— PROBLEM DETAILS —
The answer must be one number: how many lines in the records below contain the word "agent".

Start of Block

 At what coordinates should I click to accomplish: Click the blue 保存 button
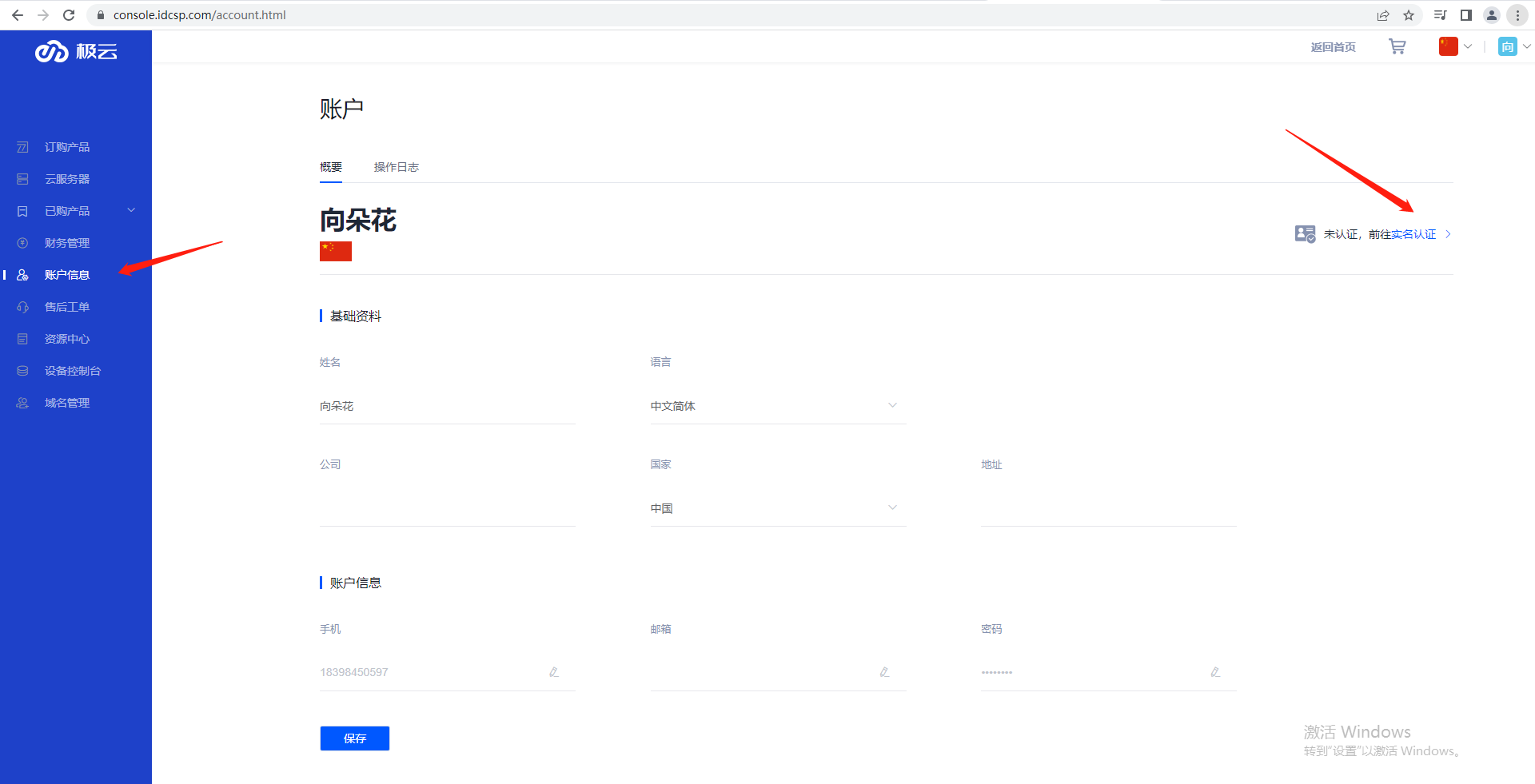click(x=354, y=738)
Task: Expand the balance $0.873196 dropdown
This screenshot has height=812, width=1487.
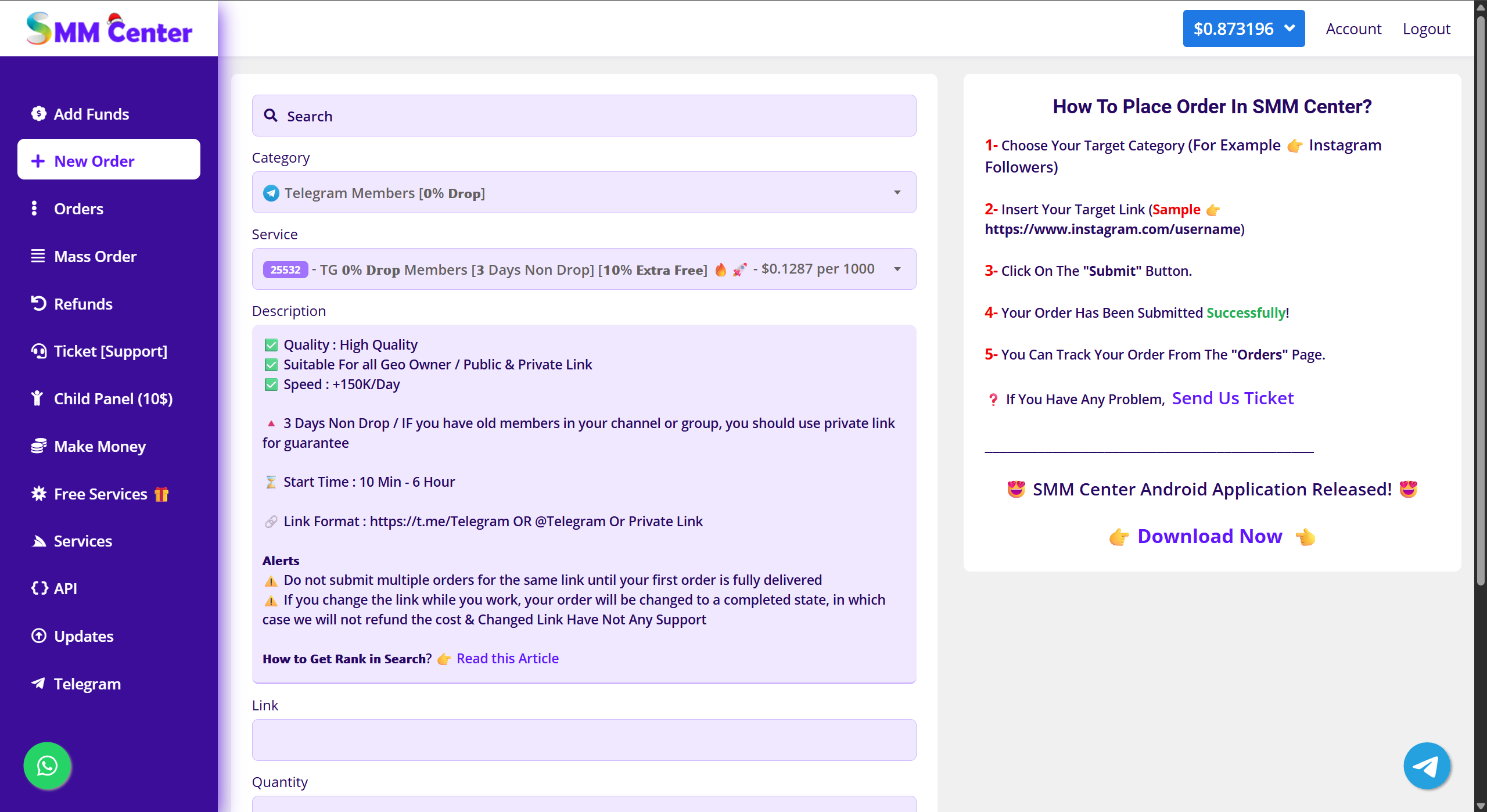Action: [x=1244, y=28]
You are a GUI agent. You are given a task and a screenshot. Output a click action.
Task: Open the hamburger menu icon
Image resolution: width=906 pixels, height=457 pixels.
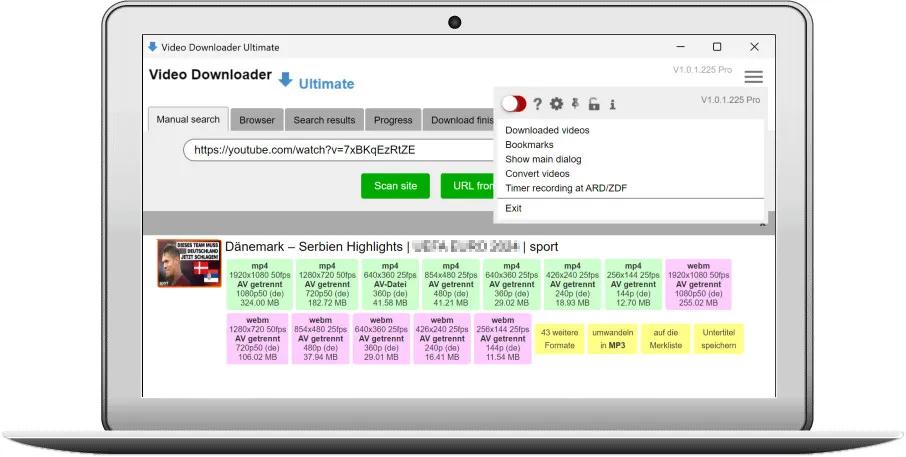coord(753,76)
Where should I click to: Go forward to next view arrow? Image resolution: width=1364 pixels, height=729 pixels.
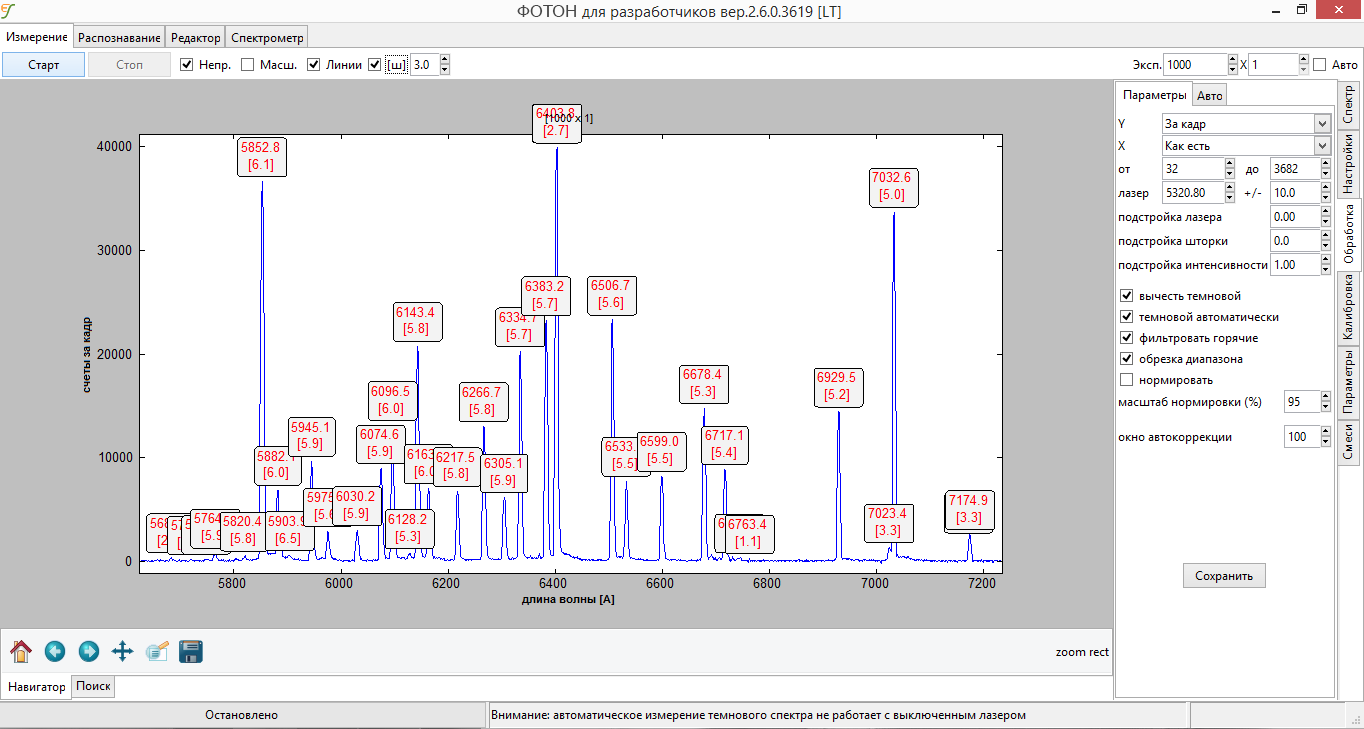[88, 652]
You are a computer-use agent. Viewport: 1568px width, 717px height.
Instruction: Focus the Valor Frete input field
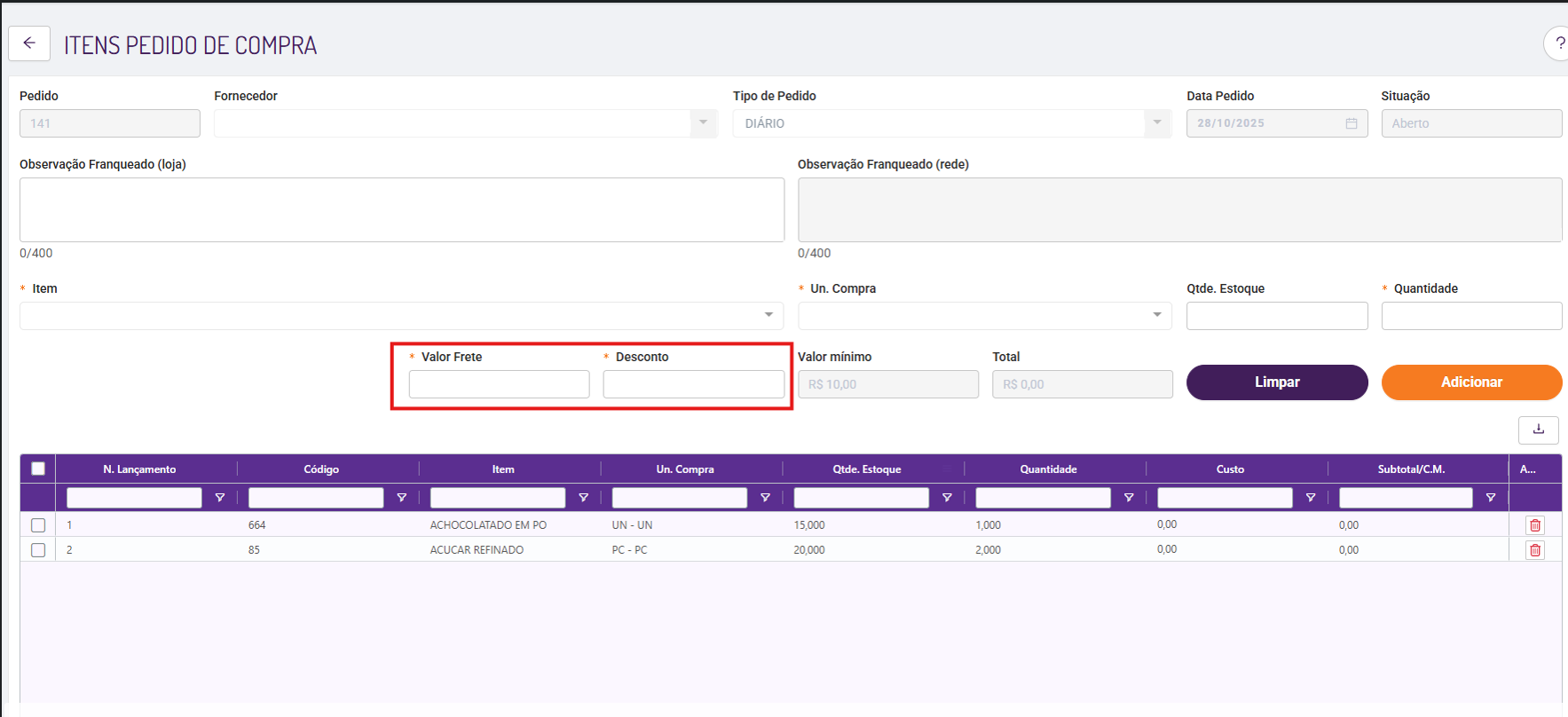(499, 384)
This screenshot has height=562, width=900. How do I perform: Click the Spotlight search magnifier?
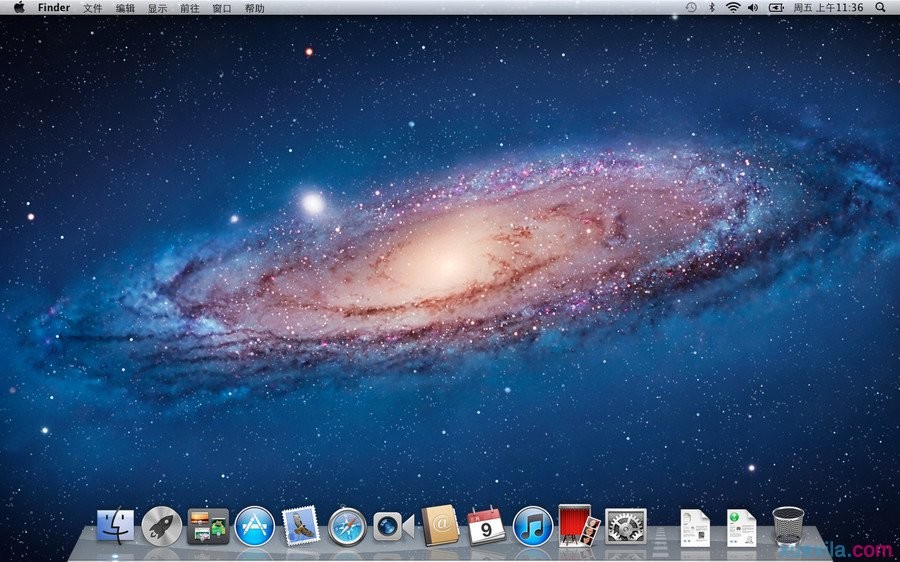coord(880,7)
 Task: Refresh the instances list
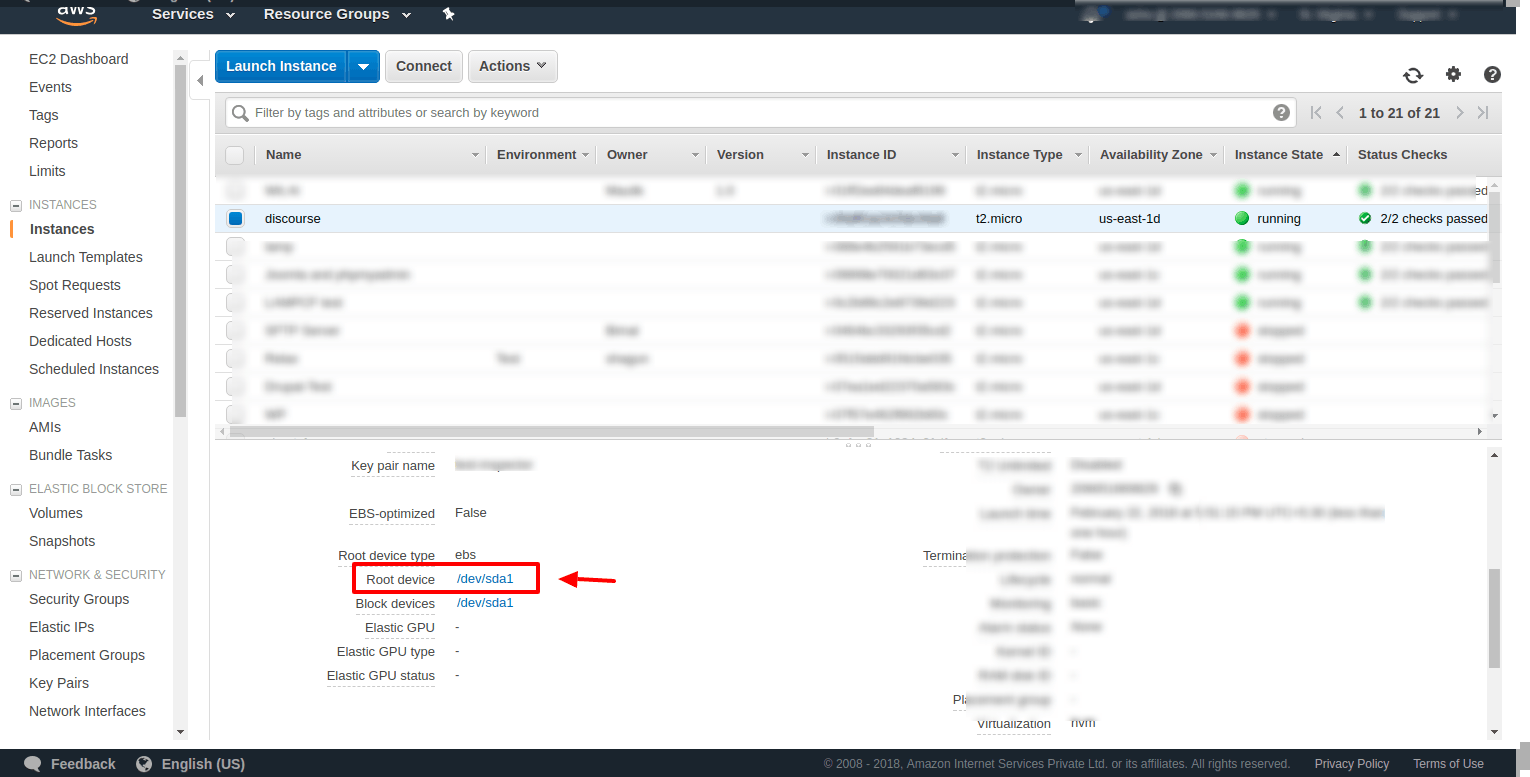(1413, 74)
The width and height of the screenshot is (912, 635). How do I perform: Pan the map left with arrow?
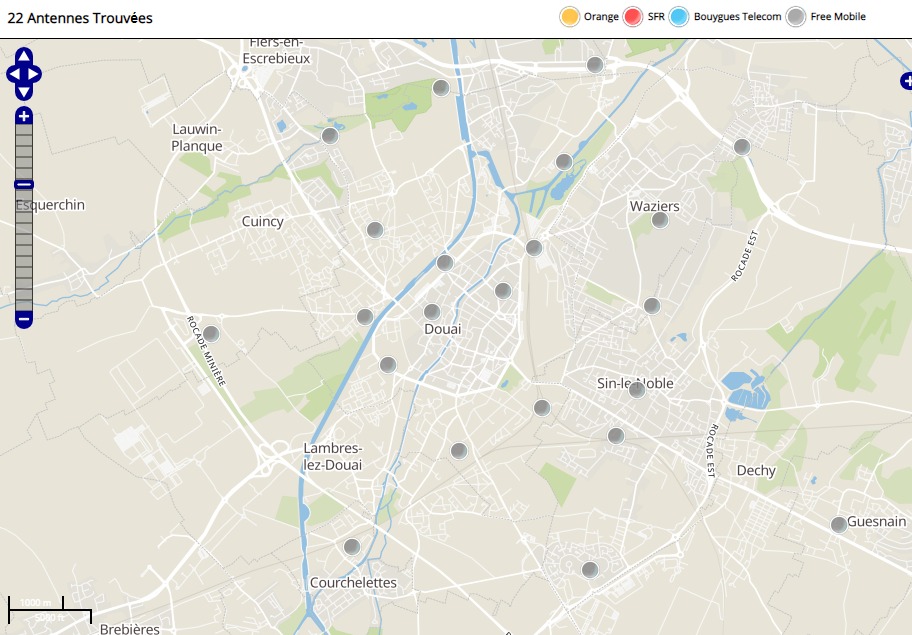(13, 74)
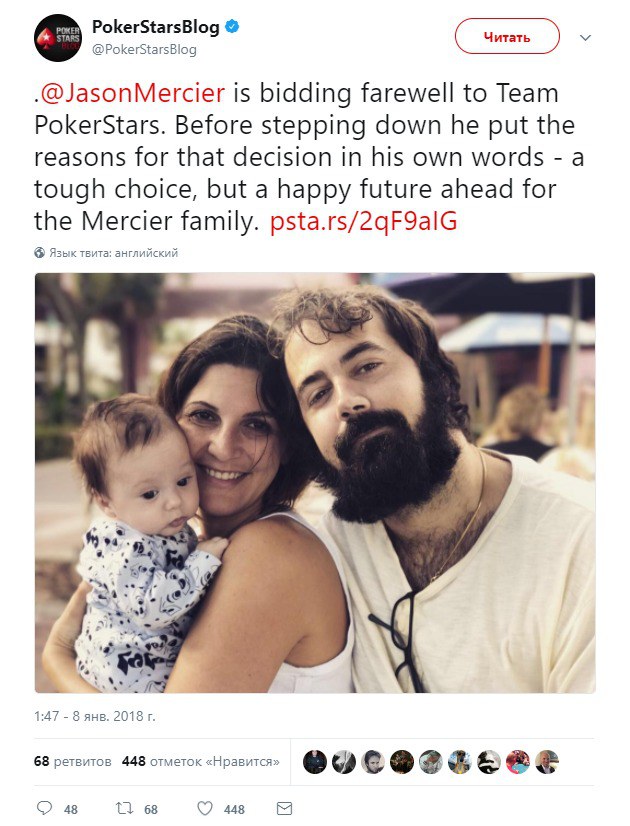Click the retweet arrows icon
630x826 pixels.
click(124, 808)
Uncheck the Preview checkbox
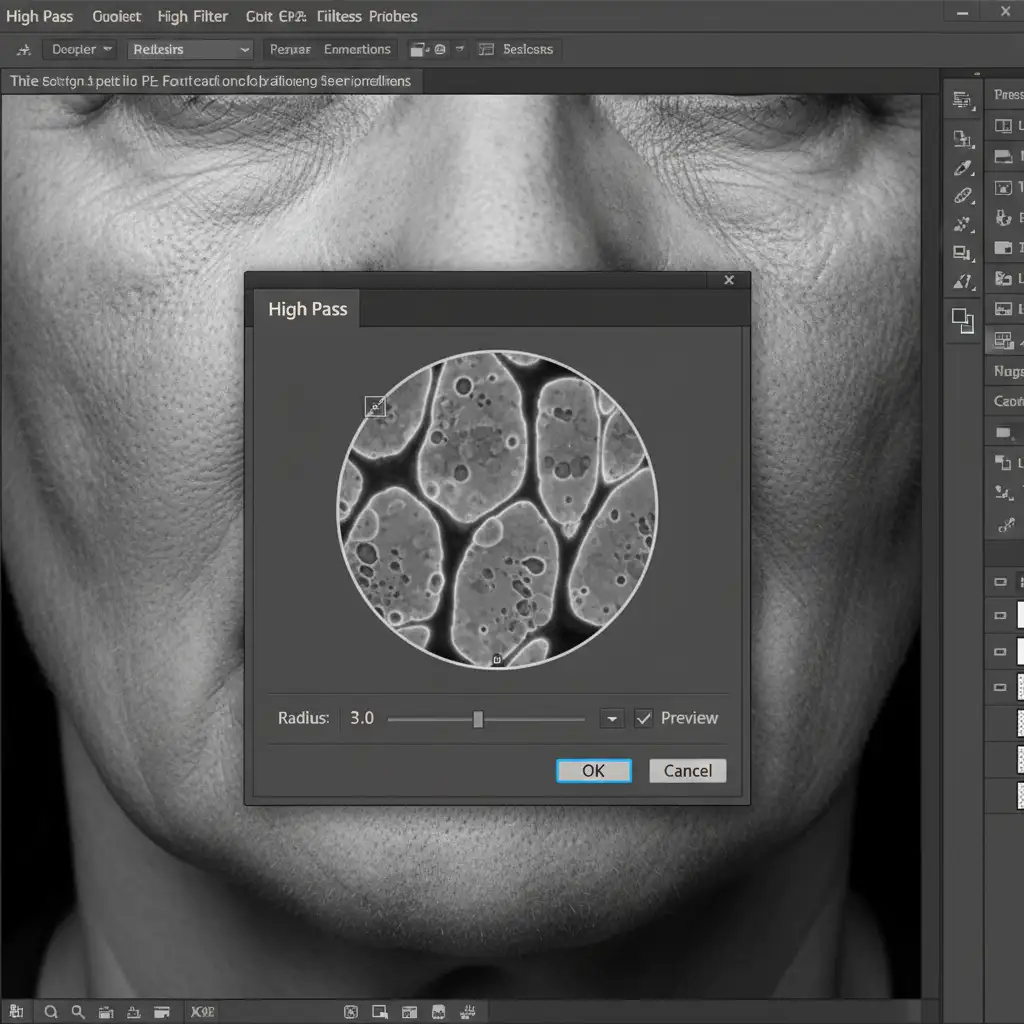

End of Block

— WRITTEN REPLY —
2